TASK BRIEF |
The required answer is an exact copy of every entry underneath.

-- THE DATA follows --

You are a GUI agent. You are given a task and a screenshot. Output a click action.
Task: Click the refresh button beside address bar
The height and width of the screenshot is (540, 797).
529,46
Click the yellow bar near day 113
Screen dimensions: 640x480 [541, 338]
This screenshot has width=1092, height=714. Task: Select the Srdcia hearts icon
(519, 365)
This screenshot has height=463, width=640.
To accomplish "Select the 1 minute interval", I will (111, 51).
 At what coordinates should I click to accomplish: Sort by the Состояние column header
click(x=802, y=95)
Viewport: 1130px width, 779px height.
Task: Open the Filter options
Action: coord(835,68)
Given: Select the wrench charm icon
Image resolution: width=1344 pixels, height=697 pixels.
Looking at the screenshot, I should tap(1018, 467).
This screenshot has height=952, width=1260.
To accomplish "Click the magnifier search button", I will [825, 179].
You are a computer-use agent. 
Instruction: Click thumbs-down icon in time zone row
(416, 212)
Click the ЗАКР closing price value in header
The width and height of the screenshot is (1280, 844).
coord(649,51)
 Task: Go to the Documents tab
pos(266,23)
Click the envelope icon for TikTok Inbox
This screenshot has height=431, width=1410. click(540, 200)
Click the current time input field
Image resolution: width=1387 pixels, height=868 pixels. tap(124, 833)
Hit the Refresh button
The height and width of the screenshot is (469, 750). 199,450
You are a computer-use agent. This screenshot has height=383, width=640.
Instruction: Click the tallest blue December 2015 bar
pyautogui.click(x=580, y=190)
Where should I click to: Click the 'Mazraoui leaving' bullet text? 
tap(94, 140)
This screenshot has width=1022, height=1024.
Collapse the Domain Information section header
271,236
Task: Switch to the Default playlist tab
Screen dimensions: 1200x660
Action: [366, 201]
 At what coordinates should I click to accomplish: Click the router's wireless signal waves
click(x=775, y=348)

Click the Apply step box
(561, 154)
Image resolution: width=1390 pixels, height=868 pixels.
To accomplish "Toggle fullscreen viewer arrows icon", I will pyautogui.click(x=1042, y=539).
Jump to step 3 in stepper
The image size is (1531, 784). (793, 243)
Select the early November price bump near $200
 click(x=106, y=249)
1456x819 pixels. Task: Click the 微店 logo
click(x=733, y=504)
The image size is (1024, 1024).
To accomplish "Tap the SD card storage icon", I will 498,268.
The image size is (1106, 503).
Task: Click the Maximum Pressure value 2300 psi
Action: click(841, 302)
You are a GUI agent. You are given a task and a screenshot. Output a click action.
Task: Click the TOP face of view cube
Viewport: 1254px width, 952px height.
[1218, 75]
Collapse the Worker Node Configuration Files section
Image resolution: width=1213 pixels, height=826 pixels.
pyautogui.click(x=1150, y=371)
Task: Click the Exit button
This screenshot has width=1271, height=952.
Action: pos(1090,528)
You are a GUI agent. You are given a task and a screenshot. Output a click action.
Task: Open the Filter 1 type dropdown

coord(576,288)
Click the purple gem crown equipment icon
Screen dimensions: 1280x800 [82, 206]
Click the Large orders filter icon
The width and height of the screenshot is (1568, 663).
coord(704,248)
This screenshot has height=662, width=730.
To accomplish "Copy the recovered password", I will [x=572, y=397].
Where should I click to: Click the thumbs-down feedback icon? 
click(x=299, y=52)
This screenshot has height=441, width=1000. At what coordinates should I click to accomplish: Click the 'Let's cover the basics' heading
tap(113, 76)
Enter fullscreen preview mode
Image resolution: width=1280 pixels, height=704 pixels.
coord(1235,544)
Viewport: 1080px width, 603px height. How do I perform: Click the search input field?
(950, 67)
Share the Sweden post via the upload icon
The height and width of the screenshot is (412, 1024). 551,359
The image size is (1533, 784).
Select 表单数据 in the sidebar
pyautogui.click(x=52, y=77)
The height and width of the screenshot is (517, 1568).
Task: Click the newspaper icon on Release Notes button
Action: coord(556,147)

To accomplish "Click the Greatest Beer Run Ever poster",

-- THE DATA concluded --

ANSWER BOX |
You are a GUI agent. You are given a task and a screenshot. Output a click action.
Task: Click the refresh button beside address bar
The height and width of the screenshot is (540, 797).
529,46
Click the yellow bar near day 113
Screen dimensions: 640x480 [541, 338]
This screenshot has width=1092, height=714. Task: Select the Srdcia hearts icon
(519, 365)
This screenshot has height=463, width=640.
To accomplish "Select the 1 minute interval", I will (111, 51).
 At what coordinates should I click to accomplish: Sort by the Состояние column header
click(x=802, y=95)
Viewport: 1130px width, 779px height.
Task: Open the Filter options
Action: coord(835,68)
Given: Select the wrench charm icon
Image resolution: width=1344 pixels, height=697 pixels.
Looking at the screenshot, I should tap(1018, 467).
This screenshot has height=952, width=1260.
To accomplish "Click the magnifier search button", I will [825, 179].
You are a computer-use agent. 
Instruction: Click thumbs-down icon in time zone row
(416, 212)
Click the ЗАКР closing price value in header
The width and height of the screenshot is (1280, 844).
coord(649,51)
 Task: Go to the Documents tab
pos(266,23)
Click the envelope icon for TikTok Inbox
This screenshot has height=431, width=1410. click(540, 200)
Click the current time input field
Image resolution: width=1387 pixels, height=868 pixels. tap(124, 833)
Hit the Refresh button
The height and width of the screenshot is (469, 750). 199,450
You are a computer-use agent. This screenshot has height=383, width=640.
Instruction: Click the tallest blue December 2015 bar
pyautogui.click(x=580, y=190)
Where should I click to: Click the 'Mazraoui leaving' bullet text? 
tap(94, 140)
This screenshot has width=1022, height=1024.
Collapse the Domain Information section header
271,236
Task: Switch to the Default playlist tab
Screen dimensions: 1200x660
Action: [366, 201]
 At what coordinates should I click to accomplish: Click the router's wireless signal waves
click(x=775, y=348)

Click the Apply step box
(561, 154)
Image resolution: width=1390 pixels, height=868 pixels.
To accomplish "Toggle fullscreen viewer arrows icon", I will pyautogui.click(x=1042, y=539).
Jump to step 3 in stepper
The image size is (1531, 784). (793, 243)
Select the early November price bump near $200
 click(x=106, y=249)
1456x819 pixels. Task: Click the 微店 logo
click(x=733, y=504)
The image size is (1024, 1024).
To accomplish "Tap the SD card storage icon", I will 498,268.
The image size is (1106, 503).
Task: Click the Maximum Pressure value 2300 psi
Action: click(841, 302)
You are a GUI agent. You are given a task and a screenshot. Output a click action.
Task: Click the TOP face of view cube
Viewport: 1254px width, 952px height.
[1218, 75]
Collapse the Worker Node Configuration Files section
Image resolution: width=1213 pixels, height=826 pixels.
pyautogui.click(x=1150, y=371)
Task: Click the Exit button
This screenshot has width=1271, height=952.
Action: pos(1090,528)
You are a GUI agent. You are given a task and a screenshot. Output a click action.
Task: Open the Filter 1 type dropdown

coord(576,288)
Click the purple gem crown equipment icon
Screen dimensions: 1280x800 [82, 206]
Click the Large orders filter icon
The width and height of the screenshot is (1568, 663).
coord(704,248)
This screenshot has height=662, width=730.
To accomplish "Copy the recovered password", I will [x=572, y=397].
Where should I click to: Click the thumbs-down feedback icon? 
click(x=299, y=52)
This screenshot has height=441, width=1000. At what coordinates should I click to accomplish: Click the 'Let's cover the basics' heading
tap(113, 76)
Enter fullscreen preview mode
Image resolution: width=1280 pixels, height=704 pixels.
coord(1235,544)
Viewport: 1080px width, 603px height. How do I perform: Click the search input field?
(950, 67)
Share the Sweden post via the upload icon
The height and width of the screenshot is (412, 1024). 551,359
The image size is (1533, 784).
Select 表单数据 in the sidebar
pyautogui.click(x=52, y=77)
The height and width of the screenshot is (517, 1568).
Task: Click the newspaper icon on Release Notes button
Action: coord(556,147)

To accomplish "Click the Greatest Beer Run Ever poster",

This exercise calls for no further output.